The Last of Us od HBO z kolejnymi rekordami! Jeden z najlepszych seriali w historii

​Nowy serial HBO kontynuuje swoją dominację. Opublikowane ostatnio statystyki rzucają więcej światła na popularność The Last of Us i dają do zrozumienia, jak wiele osób przyciągnęła przed telewizory adaptacja gry Naughty Dog.

W oczach graczy marka The Last of Us była wyjątkowa od wielu lat. Naughty Dog przedstawiło wyjątkową historię, wypuściło dwie gry oraz parę remasterów i na długi czas zapisało się w pamięci posiadaczy PlayStation. Ten sukces nie wystarczył jednak Sony i Japończycy postanowili pójść o krok dalej, oddając zbudowany przez Naughty Dog świat w ręce HBO.

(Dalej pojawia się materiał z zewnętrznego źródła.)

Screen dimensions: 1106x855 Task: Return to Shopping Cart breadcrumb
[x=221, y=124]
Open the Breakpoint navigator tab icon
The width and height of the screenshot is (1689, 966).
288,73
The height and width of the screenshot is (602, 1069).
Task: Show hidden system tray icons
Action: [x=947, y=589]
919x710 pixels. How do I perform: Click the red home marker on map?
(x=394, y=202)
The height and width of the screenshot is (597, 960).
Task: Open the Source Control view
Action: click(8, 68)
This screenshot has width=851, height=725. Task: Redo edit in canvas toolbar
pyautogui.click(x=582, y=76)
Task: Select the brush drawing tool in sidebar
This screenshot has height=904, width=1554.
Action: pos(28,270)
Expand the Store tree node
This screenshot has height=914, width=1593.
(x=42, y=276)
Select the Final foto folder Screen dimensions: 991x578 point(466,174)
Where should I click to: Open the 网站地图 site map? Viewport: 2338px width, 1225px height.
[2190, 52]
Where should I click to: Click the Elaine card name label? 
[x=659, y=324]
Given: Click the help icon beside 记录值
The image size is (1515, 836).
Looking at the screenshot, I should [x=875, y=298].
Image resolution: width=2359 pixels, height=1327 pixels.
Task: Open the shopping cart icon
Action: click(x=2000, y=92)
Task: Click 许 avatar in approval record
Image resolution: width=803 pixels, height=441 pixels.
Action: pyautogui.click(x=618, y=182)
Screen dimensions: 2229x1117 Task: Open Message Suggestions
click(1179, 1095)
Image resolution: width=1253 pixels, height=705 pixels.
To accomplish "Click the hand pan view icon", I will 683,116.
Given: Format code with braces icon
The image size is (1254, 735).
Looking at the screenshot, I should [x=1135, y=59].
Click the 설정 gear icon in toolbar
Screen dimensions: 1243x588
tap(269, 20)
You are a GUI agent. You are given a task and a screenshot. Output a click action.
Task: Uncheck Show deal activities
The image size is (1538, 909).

Po miesiącach oczekiwań i regularnych przeciekach z planu serial wreszcie trafił w ręce widzów i błyskawicznie podbił ich serca. Najpierw przekonali się gracze wyczekujący udanej adaptacji, a niedługo później setki tysięcy osób, które nie miały wcześniej żadnej styczności z popularnymi produkcjami Naughty Dog.

Reklama

Popularność serialu doskonale obrazują statystyki Nielsen, firmy zajmującej się badaniem zaangażowania widzów. W okresie od 16 do 22 stycznia The Last of Us znalazło się wśród najchętniej streamowanych seriali na świecie. Pierwsze pięć miejsc należy do Netflixa (Ginny & Georgia, That ’90 Show, The Walking Dead, Vikings: Valhalla i Cocomelon), ale na szóstym miejscu znajduje się właśnie The Last of Us.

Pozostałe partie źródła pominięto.